池田はスタートから雲行きが怪しかった。スタートの1番でティショットは明らかに力が入っていなかった。
案の定、右に大きくふかし、第2打はグリーンの左に外し、寄らず入らずのボギースタートは3番ホールまでその連鎖が続き、ずるずると後退。
前日に続く厳しい冷え込みに、痛めている右手首は「ずっとかばってプレーをしていたら、ゴルフまで壊れてきた」。
またその弊害から他の箇所まで痛くなってきて、まさに満身創痍の状態に。
「右手が使えなくて、左ばっかり使っていると、誰でも左までおかしくなるように、それ以外の具合も悪くなってきた」。

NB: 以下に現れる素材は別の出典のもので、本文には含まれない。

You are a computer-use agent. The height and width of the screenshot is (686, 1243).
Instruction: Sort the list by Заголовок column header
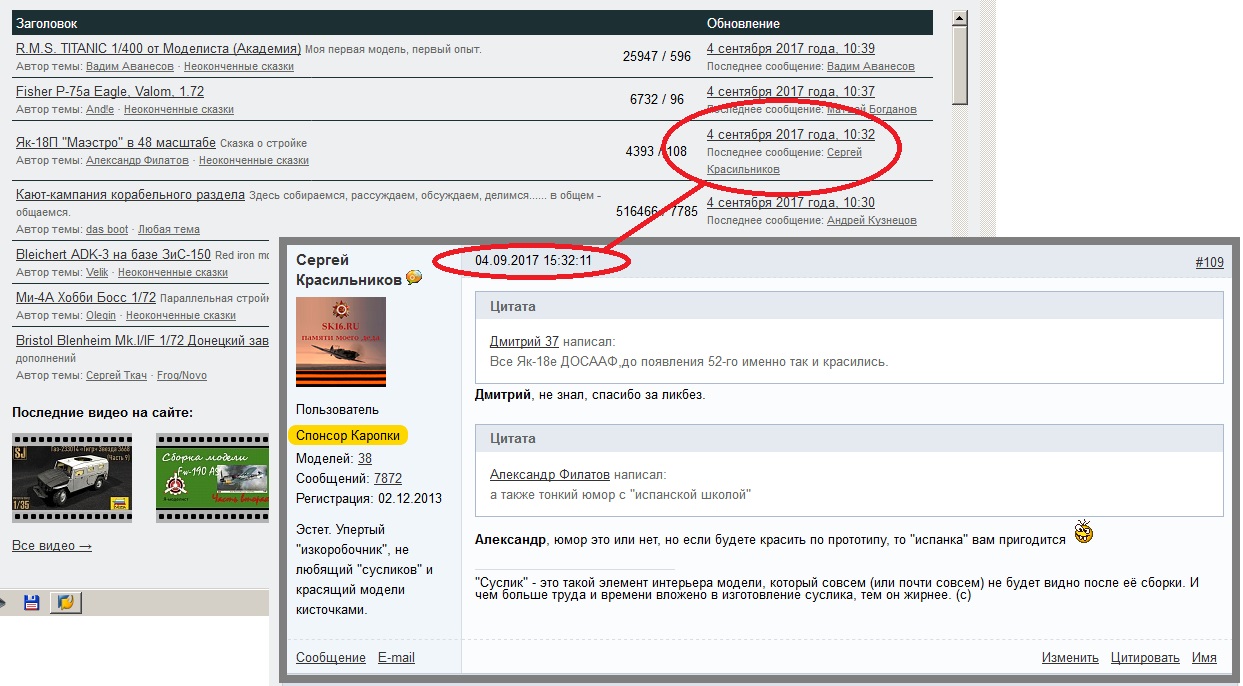pyautogui.click(x=46, y=23)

出場すると決めたからには「トップ争いすることが、俺に課せられた条件」と、そこまでの覚悟を持ってコースに立ったが、これ以上ゴルフが壊れてしまわないように、途中から修正するしかなくなった。
「とにかくイーブンパーまで戻そう」とキャディの福田央さんと話し合い、実際にこうして踏みとどまれたのは、本人の強い意志はもちろん、ギャラリーの暖かい声援があってこそ。
「耳にも目にも入ってくる。それでなんとかモチベーションを上げている」。
一方の石川も、大きなピンチを2度も迎えながら、1アンダーで上がってきた。
11番のパー5でティショットが右の林へ。
第2打はボールが木と木の間に挟まれた格好に、思い切ってスプーンを握り、フォロースルーで木を強打した瞬間は「体全体に来るような衝撃」。それでも果敢に脱出を試みたが、今度は左の林へ。
カート道に落ちた3打目は救済を受けて、ドロップして砂混じりのライからサンドウェッジを握ったがそれが木を直撃。まだ30ヤードのアプローチが残ったが、これを寄せてパーでしのいだ。
そして最後はウォーターショットで締めた。
18番パー5は、残り235ヤードの左バンカーからクリークでグリーンを狙ったが、「北風が吹いていて、210ヤードくらいしか飛ばせなかった」。
池に打ち込んだボールはしかし、てっぺんが顔を出しているくらいの状況に、ためらいはなかった。
靴のまま足を入れて振り抜いた第3打は奧のラフまで転がり込んだがサンドウェッジで2メートルに寄せてこれをしのいだ。
また、3番、12番ではバンカー目玉から見事な寄せでパーを拾った。3番はピンまで40ヤードと距離があり、12番は4ヤードと距離がなく、それぞれ違うイメージのバンカーショットも見事に使い分けた。
これには本人も、内心では相当に得意だったようで、「見る位置によっては、目玉だと分からない方もいらっしゃたので。少し悲しかった。出て当たり前という雰囲気に、大声で“今のバンカーは目玉だったけれども上手く打てた”と言いたかったくらい」と、笑わせた。
このところグンと増した経験値でどうにか大崩れは防いだものの、波乱の1日を改めて振り返り、「もし優勝できなければ今日のラウンドは悔しいと思う」と、石川。
「昨日の内容が良かったので、今日はどうしてもそれと比べてしまって。昨日はもう少し良かったのにな、とか思ってしまった。明日からは、朝から『今日は今日』という気持ちでやれたらいい。あの2日目が痛かったと思わないで済むように、あと36ホール頑張りたい」と、気合いを入れ直していた。